On conditions to prove that a Lie group is compact.

Question

Can anyone help me with this problem: If G is a Lie group and H a compact subgoup of G, such that G/H is also compact, how to prove that G is compact? I have tried to push forward an open covering of G to G/H be the quotient map, apply compactness and then pull it back, but there are subtle accommodations that should be made and I can not figure out how. Thanks in advance.

Answer 1

Root idea: take an open cover $$ G = \bigcup_{\alpha} U_\alpha. $$ Since $H$ is compact, so is every coset $gH$. So, $G$ can be partitioned into compact components, so to speak. And, note that the quotient space $G/H$ is also compact, by assumption.

So, each coset $gH$ is also covered by the same covering, but by compactness you only need a finite number of them. Denote this cover by $$ \mathcal{U}_g = \bigcup_{i=1}^{n_g} U_{\alpha_i}^g $$ where I hope it is somehow clear that every $U_{\alpha_i}^g$ is one of the original $U_\alpha$'s. (There may very well be better notation and indexing, but I'm in a hurry.)
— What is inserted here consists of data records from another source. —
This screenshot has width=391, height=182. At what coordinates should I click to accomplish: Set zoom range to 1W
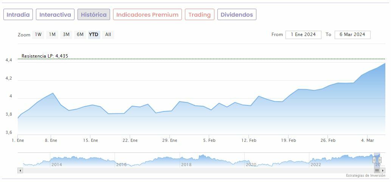(x=38, y=35)
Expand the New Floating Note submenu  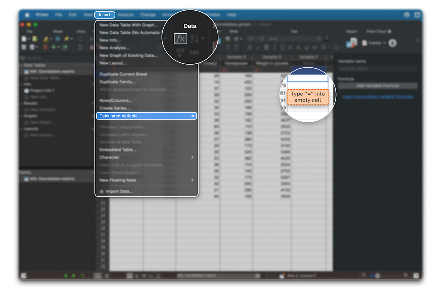pyautogui.click(x=192, y=180)
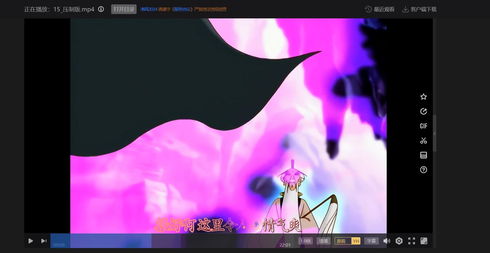Screen dimensions: 490x253
Task: Create a GIF from video
Action: click(423, 126)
As $gH \subseteq \mathcal{U}_g$ and $q$ is a closed map there is an open set $W_g$ in $G/H$ such that $q^{-1}(W_g) \subseteq \mathcal{U}_g$. Now $\bigcup_{g \in G} W_g$ covers $G/H$ and by compactness this can be done finitely: $$ G/H = \bigcup_{i=1}^r W_{g_i}. $$ Now, if you take the preimage under $q$ of both sides you get $$ G = \bigcup_{i=1}^r q^{-1}(W_{g_i}). $$ But now we have $$ G = \bigcup_{i=1}^r q^{-1}(W_{g_i}) \subseteq \bigcup_{i=1}^r \mathcal{U}_{g_i} = \bigcup_{i=1}^r \bigcup_{k=1}^{n_{g_i}} U_{\alpha_k}^{g_i}. $$ This last union is a finite one derived from the original cover, so $G$ is compact.